We’ve all heard of instances where customer data has been stolen, companies’ systems have been hacked, or individual users have fallen prey to world-wide ransomware attacks like WannaCry. With Forbes estimating that cybercrime will cost around $10.5 trillion a year by 2025, it’s clear that we all ignore the risks at our peril.
The German government was one of the first adopters of the European Union’s NIS directive which ‘bundled’ together energy projects and control centres that handled more than 420 MW.
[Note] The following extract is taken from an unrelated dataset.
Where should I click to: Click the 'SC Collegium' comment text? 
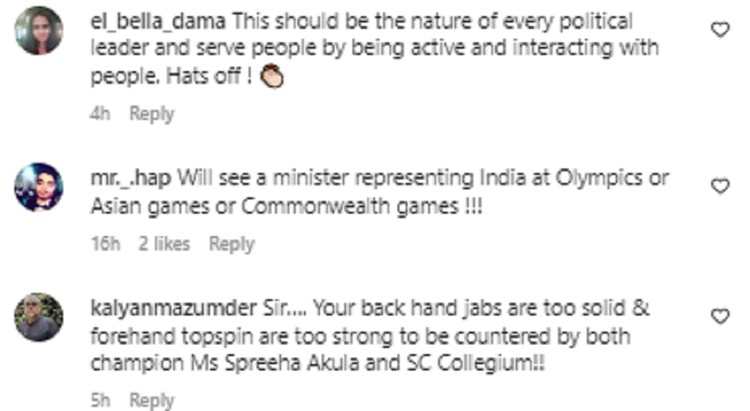pyautogui.click(x=370, y=336)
The country’s government continues to lead the way and is now amending its regulations to reduce the threshold to 36 MW per feeding in point to the grid (projects themselves could be less than 36MW), meaning many more renewable energy generations assets will now be considered as critical infrastructure.
Meeting the Challenge
The new lower limit of 36 MW makes it more important than ever that all qualifying assets are protected as much as possible from any form of cyber-attack. This means that not only sites and physical equipment must be safe from the hackers, but also digital information too.
Through our very own BayWa r.e. SystemSafe processes, we have been employing a range of measures to keep both our own assets, and those of customers, protected for years.
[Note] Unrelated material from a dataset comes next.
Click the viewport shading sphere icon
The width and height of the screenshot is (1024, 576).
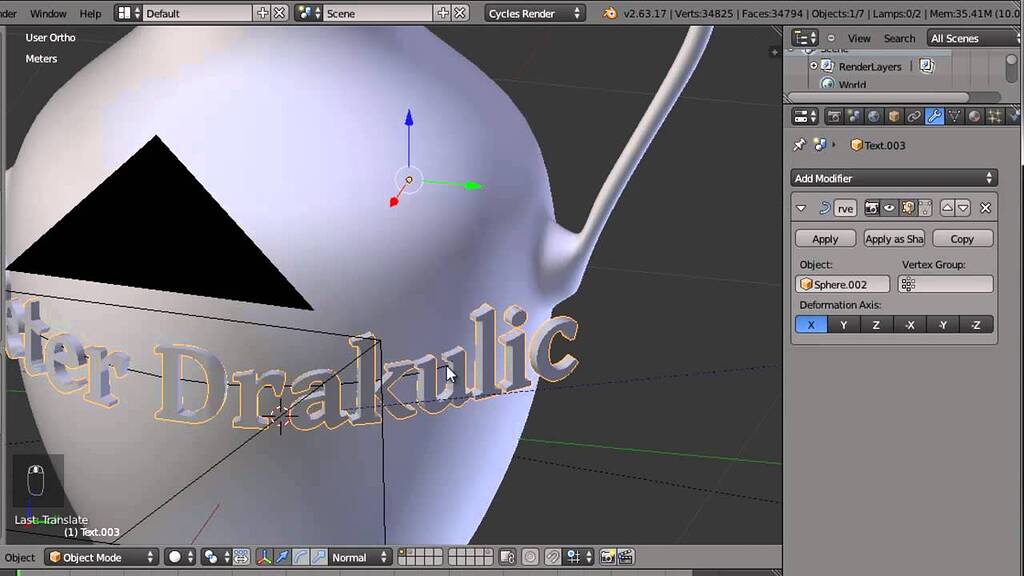(175, 557)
Our multifaceted approach ensures that all aspects of site management and operation are considered, from on-site security including access, devices and routers, and that each asset is kept digitally hidden – with a VPN and encrypted data measures in place as a minimum.
Staff training is also factored in – if operatives can recognise phishing, ransomware attempts, rogue emails or suspicious on-line activity, then it’s much more likely that cyber-attacks will be unsuccessful.
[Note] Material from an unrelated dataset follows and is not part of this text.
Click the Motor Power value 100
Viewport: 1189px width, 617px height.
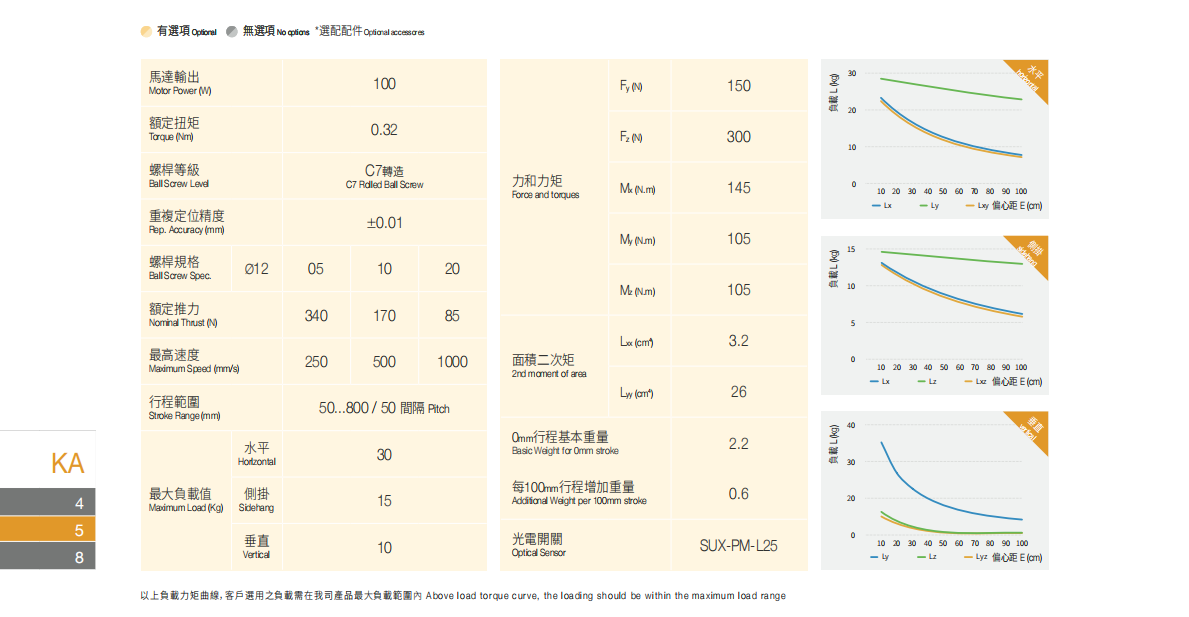384,84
As the roll-out of digitalisation increases, it’s likely that cyber criminals will get smarter as they seek to find vulnerabilities in systems. That means we need to continue to review and evolve too, and find new ways of bolstering protection.
That’s why we also work with specialist security technology partners, like Timm Technology, to ensure we’re giving our own assets, and our customers’ assets, the very best levels of protection.
Our BayWa r.e. SystemSafe software and hardware combined with our years of experience, means we have a great track record in protecting renewable energy assets and giving our customers the assurance they need that their wind and solar farms are safe in our hands.
Our programme of review and refresh gives them the confidence that the right measures are in place to protect generation assets of all capacities.
With the new 36 MW threshold that’s planned, we’re in a great position to advise operators on their roles and responsibilities, and to provide them with practical support that will help keep their assets within the requirements of the law, and out of the hands of cyber criminals.
We’re here to improve the digital security of renewable energy operators around the world. Our experience and proven systems give our customers the confidence they need to keep generating clean energy.